Since the commercial sector brings technologies to the marketplace more quickly and less expensively than the Defense Department, “the takeaway is we should leverage these capabilities to help keep the U.S. at the forefront of space,” Butow said.
DIUx does that by dispensing with traditional Defense Department contracting rules. Instead of publishing lengthy requirements, DIUx identifies a problem and asks companies to explain how their commercial technologies could address it. Then, DIUx often pays companies to build prototypes of their technological solutions.
Since June 2016, DIUx has awarded 47 contracts with a total value of a little over $100 million. “Our $100 million, which is not large in the government context, is matched by $1.8 billion of venture capital equity investment,” Butow said.
On average, DIUx awards a contract within three months of publishing a solicitation. “We are set up for speed,” Butow said.
Space is one of five DIUx porfolios. The others are autonomy, artificial intelligence and machine learning, human systems and information technology.
The first space problem DIUx addressed was imagery. “A Defense Department customer said, ‘We need a persistent capability of doing day-night, all-weather imaging of the planet,” Butow said. “We are willing to sacrifice resolution to get frequent revisit rates. Small satellites are a great way to do that.”
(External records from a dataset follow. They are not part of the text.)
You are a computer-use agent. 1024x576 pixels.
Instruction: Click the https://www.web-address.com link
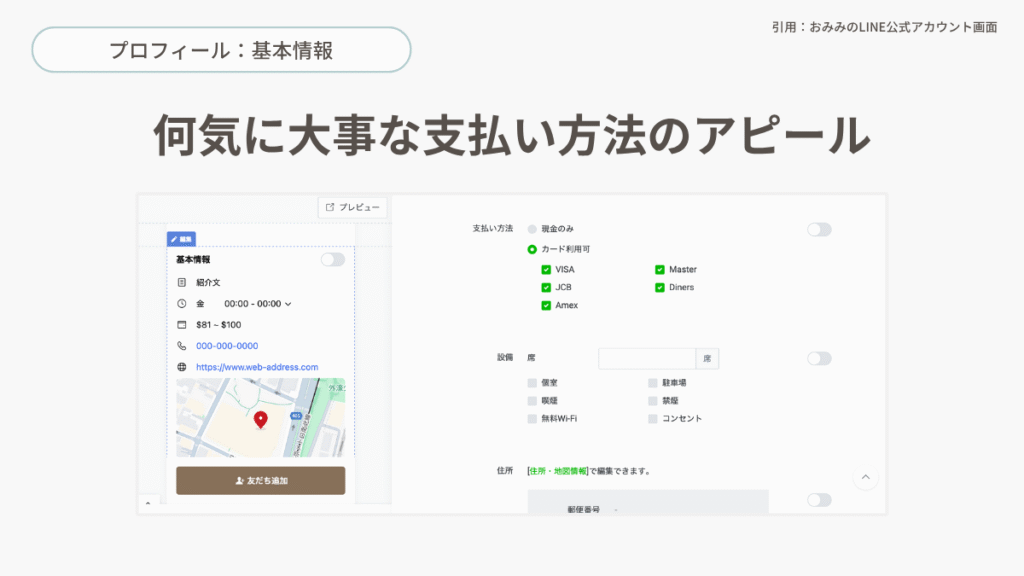(257, 367)
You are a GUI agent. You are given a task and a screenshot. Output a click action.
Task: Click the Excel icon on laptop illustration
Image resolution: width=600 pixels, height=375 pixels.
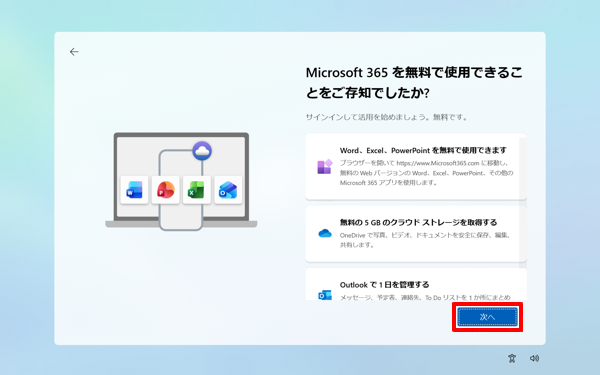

DIUx now has “a handful of companies” working on solutions with the first satellite scheduled to launch in the first quarter of 2018, Butow said.
DIUx does not publish a list of contract awards, preferring instead to led firms announce them. Capella Space, a San Francisco startup developing a constellation of satellites to provide synthetic aperture radar data, is one of the firms DIUx is working with in its quest for persistent imagery.
Now, DIUx is looking for responsive launch capabilities for small satellites.
“We want ready access to space and low-cost access to space,” Butow said. Even more than that, though, DIUx wants launch vehicles that can send every satellite into the most appropriate orbit for its mission.
“You should be able to buy a launch the same way you buy commercial shipping for packages to travel from point A to point B,” Butow said.
DIUx plans to begin awarding contracts for small launchers in September.
Looking ahead, DIUx wants to reduce the time it takes for data collected via satellite to reach its customer.
“A satellite collects something, but then we have to wait, wait, wait until that satellite gets over a ground station to download the data,” Butow said. “The information may be critical to a life-saving effort whether it’s Hurricane Harvey or something we in the military are trying to do. We are looking for commercial solutions to help us transfer that packet of information off that commercial small satellite almost as quickly as it was collected and get it somewhere.”
In the years ahead, DIUx may be looking to the commercial sector for other space technologies like sensors, rocket motors and other elements of a healthy commercial space supply chain, Butow said.